Ontario's Criminal Injuries Compensation Board is a "colossal failure" that needlessly revictimizes people, said the province's ombudsman in a scathing report.

In his report titled "Adding Insult to Injury," Ombudsman Andre Marin says the board has been underfunded for years.

Morin blames successive governments for allowing the board to "embrace lethargy and delay as a survival tactic."

Marin also accused the board of having "an official document fetish," because of what he calls its obsession with having its lengthy application forms filled out perfectly.

"People are having to deal with an avalanche of forms, sometimes up to 51 forms," Marin said in an interview on CTV Newsnet. "Forty per cent of the forms are returned as incomplete, for technical reasons such as 'you put too much information, so redo the form.'"

Marin said he found one instance where an injury victim with the name Wilkins got his form returned to him by the board because he failed to dot the second 'i' on the form.

"It's really a system that's lost it's mission, that's lost its raison d'etre and we're hoping to set it straight today," said Marin.

The ombudsman also details in his report cases of several victims who got what he calls a "lengthy run around." One blind retiree, for instance, had to choose between food and burying her murdered daughter.

He says the government made pious pledges to help victims, but did nothing to fix well-known problems at the board, "pretending to act by studying the thing to death."

Marin launched an investigation after an increasing number of complaints to his office from people who felt they were revictimized by the board's actions.

It takes an average of three years to process a crime victims' compensation claim in Ontario, compared with two months in Quebec and up to six months in British Columbia.

Marin said part of the reason why such an "underground culture of delay" was able to evolve at the board is because of improper funding.

"It had no money.

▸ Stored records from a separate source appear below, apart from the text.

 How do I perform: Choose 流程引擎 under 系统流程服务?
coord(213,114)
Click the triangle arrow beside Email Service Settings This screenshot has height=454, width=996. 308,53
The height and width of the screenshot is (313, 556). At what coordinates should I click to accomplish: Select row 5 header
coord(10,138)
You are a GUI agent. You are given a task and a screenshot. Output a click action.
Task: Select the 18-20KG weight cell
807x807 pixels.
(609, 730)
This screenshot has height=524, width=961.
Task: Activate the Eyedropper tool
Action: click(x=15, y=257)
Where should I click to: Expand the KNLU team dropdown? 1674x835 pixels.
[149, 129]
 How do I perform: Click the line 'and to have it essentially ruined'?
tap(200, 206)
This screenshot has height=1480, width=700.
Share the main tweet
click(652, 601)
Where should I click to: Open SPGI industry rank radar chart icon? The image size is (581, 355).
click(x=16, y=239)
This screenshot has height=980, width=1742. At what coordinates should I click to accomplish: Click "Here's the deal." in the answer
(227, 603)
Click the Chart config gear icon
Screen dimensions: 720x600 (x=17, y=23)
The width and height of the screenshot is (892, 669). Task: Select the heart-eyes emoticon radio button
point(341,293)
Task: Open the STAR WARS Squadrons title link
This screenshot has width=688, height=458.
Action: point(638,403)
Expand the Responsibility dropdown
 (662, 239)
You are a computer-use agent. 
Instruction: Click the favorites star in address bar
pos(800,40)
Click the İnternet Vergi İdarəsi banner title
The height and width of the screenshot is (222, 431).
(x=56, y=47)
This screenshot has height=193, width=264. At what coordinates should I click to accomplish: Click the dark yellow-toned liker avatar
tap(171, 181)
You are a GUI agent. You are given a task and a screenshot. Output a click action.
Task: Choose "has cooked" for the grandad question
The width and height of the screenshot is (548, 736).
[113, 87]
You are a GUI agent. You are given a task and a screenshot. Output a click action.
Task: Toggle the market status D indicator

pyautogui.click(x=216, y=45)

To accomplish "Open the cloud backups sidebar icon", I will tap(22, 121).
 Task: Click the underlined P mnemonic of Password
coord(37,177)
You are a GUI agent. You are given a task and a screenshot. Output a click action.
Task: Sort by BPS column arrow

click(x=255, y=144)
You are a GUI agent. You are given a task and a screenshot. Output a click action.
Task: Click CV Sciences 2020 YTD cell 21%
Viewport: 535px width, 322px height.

It was starved and forced into this situation and so the first thing we need to do is fund it properly," he told Newsnet.

Morin says while the board is starved for cash, a Victims of Justice Fund, which gives money for programs and services, has an $80 million surplus that the government refuses to use to compensate victims.

"What we need to do is use money from that fund right away. ... Secondly, if we find out we're running a champagne program on a beer budget, make sure you retune it, make sure it's something the government can live with and not hold out a promise to victims of crime that we can't fulfill."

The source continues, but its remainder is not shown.